Staff periodically allow the water to drain out of the man made ponds they manage in the South Carolina Wildlife Management Areas. Any fish and other delectables for wading birds get concentrated in the remaining water pools for easy eating for the wading birds.
The mud that got exposed in the middle of this pond was thick and some of the smaller birds really had to work it to move along. This Tricolored Heron used his wings to help.
I don’t know how the underside of this Tricolored Heron stayed so white.
Perhaps a surprise when landing, he didn’t seem to mind his feet and legs being coated. I didn’t see any of the birds in the area “shake it off” like a mammal might do.
In addition to providing easy meals to migrating birds, the roots of grasses and other non-welcome vegetation around the pond are exposed to the sun, dry out, and hopefully die back before water is allowed to flow back in.
The Juvenile Black-crowned Night Heron was part of the wading bird mix in the receding waters of this pond last week. Despite their name we do see them out during the day hunting while the hunting is good.

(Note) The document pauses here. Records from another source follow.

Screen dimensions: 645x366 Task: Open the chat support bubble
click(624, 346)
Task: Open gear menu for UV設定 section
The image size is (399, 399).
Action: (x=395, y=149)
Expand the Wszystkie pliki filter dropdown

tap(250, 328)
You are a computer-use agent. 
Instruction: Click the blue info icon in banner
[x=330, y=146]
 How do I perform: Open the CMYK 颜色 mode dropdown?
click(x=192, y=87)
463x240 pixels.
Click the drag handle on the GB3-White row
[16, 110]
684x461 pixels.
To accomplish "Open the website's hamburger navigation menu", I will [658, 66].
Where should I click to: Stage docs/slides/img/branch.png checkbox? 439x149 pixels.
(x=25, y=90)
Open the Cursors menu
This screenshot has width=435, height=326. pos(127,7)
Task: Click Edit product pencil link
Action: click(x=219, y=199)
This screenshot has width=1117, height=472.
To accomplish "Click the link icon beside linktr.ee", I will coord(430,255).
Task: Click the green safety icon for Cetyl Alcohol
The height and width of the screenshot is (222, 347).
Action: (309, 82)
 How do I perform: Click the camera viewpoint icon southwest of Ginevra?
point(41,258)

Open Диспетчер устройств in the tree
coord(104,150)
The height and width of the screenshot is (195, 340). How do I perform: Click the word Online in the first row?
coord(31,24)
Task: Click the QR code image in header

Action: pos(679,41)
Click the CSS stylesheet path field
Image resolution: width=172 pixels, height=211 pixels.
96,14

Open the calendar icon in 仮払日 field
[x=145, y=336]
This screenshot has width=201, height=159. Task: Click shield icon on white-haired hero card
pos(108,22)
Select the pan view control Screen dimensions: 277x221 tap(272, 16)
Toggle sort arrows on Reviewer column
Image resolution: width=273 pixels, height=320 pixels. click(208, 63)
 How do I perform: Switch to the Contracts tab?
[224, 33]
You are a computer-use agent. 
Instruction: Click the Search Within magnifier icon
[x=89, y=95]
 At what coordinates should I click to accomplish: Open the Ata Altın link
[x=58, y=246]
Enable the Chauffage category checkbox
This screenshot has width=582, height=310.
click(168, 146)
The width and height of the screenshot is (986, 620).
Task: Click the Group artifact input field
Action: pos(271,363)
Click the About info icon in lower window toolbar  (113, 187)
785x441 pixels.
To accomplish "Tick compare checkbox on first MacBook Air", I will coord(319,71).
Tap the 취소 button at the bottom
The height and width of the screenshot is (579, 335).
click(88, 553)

His shorter legs did not slow him down as he worked the water along with the other birds looking for food.
The mud, however, is more of an impediment when most of your legs and feet are in it.
Here is view of a cleaner bird after he flew into a tree for a safer vantage point of the pond activity.
This group of wading birds was moving down the impoundment as a pack, presumably following the fish.
Many of the Roseate Spoonbills broke off on their own, preferring to feed in smaller groups or maybe needing shallower water. This older Spoonbill, identifiable by the darker pink on his wings, gets points for the big “swoosh” of water.
Setting up for the landing with uneven feet is awkward, but he pulled it off,
A near miss, this elegant landing scores extra for not disturbing his neighbor and for carrying a blade of marsh grass on his beak through the flight.